# START OF Text passage

FGCP high availability best practices

Home > Online Help

> Chapter 13 - High Availability > An introduction to the FGCP > FGCP high availability best practices

FGCP high availability best practices

Fortinet suggests the following practices related to high availability:

Use Active-Active HA to distribute TCP and UTM sessions among multiple cluster units. An active-active cluster may have higher throughput than a standalone FortiGate unit or than an active-passive cluster.
Use a different host name on each FortiGate unit when configuring an HA cluster. Fewer steps are required to add host names to each cluster unit before configuring HA and forming a cluster.
Consider adding an Alias to the interfaces used for the HA heartbeat so that you always get a reminder about what these interfaces are being used for.
Enabling load-balance-all can increase device and network load since more traffic is load-balanced. This may be appropriate for use in a deployment using the firewall capabilities of the FortiGate unit and IPS but no other content inspection.
An advantage of using session pickup is that non-content inspection sessions will be picked up by the new primary unit after a failover. The disadvantage is that the cluster generates more heartbeat traffic to support session pickup as a larger portion of the session table must be synchronized. Session pickup should be configured only when required and is not recommended for use with SOHO FortiGate models. Session pickup should only be used if the primary heartbeat link is dedicated (otherwise the additional HA heartbeat traffic could affect network performance).

# END OF Text passage

Directives —
a) Name each of the five practices that the FGCP high availability best practices page recommends or discusses, briefly.
b) Continue the FGCP high availability best practices page, picking up after its final sentence.

# START OF Data provided

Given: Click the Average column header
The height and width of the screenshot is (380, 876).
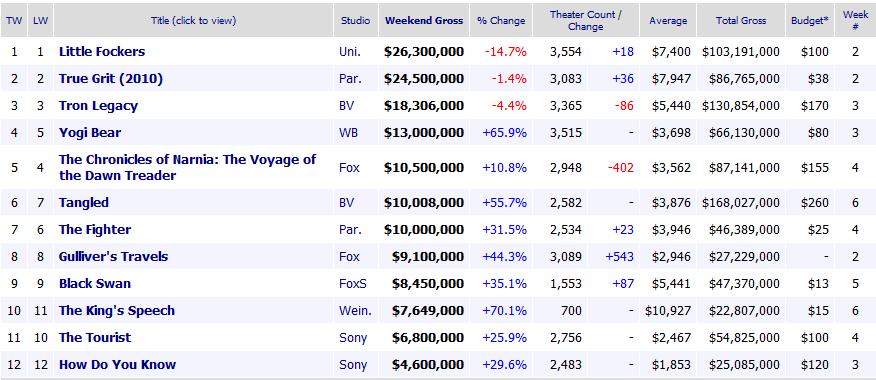Looking at the screenshot, I should [668, 20].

# END OF Data provided

Responses to the exercise —
a)
1. Use Active-Active HA to distribute TCP and UTM sessions among multiple cluster units.
2. Give each FortiGate unit a different host name when configuring an HA cluster.
3. Consider adding an Alias to the interfaces used for the HA heartbeat.
4. Use load-balance-all with care, because it can increase device and network load.
5. Configure session pickup only when required, and only with a dedicated primary heartbeat link.

b)
If session pickup is not selected, after a device or link failover all sessions are briefly interrupted and must be re-established at the application level after the cluster renegotiates. For example, after a failover, users browsing the web can just refresh their browsers to resume browsing. Users downloading large files may have to restart their download after a failover. Other protocols may experience data loss and some protocols may require sessions to be manually restarted. For example, a user downloading files with FTP may have to either restart downloads or restart their FTP client.
If you need to enable session pickup, consider enabling session pickup delay to improve performance by reducing the number of sessions that are synchronized.
Consider using the session-sync-dev option to move session synchronization traffic off the HA heartbeat link to one or more dedicated session synchronization interfaces.
To avoid unpredictable results, when you connect a switch to multiple redundant or aggregate interfaces in an active-passive cluster you should configure separate redundant or aggregate interfaces on the switch; one for each cluster unit.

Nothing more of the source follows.